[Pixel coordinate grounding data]
=-=-=

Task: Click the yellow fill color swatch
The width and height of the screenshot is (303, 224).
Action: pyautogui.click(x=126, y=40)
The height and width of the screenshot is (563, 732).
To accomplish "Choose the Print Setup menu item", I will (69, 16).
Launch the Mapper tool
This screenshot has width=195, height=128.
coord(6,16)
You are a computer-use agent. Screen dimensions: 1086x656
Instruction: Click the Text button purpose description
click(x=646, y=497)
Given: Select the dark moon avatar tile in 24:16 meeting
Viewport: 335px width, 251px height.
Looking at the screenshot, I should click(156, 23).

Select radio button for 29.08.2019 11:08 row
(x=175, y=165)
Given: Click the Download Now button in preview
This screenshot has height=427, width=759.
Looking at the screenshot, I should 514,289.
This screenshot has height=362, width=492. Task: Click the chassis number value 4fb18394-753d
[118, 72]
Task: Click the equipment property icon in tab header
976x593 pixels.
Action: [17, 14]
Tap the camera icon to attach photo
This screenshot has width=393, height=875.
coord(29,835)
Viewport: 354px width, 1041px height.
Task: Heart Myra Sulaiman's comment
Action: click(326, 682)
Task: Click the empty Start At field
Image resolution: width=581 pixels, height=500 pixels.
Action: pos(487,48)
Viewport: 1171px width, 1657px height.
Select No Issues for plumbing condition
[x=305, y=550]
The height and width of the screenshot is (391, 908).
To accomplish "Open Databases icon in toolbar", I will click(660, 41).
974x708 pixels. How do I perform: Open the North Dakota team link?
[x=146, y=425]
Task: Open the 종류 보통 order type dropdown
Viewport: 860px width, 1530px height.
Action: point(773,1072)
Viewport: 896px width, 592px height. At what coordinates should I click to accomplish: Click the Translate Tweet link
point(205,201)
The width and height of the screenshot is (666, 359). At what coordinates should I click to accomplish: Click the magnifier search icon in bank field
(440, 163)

=-=-=

§ WORK ITEM
Working through the data above, find every line holding "Given" and copy it.

§ EXPECTED ANSWER
Given: Select the dark moon avatar tile in 24:16 meeting
Given: Click the Download Now button in preview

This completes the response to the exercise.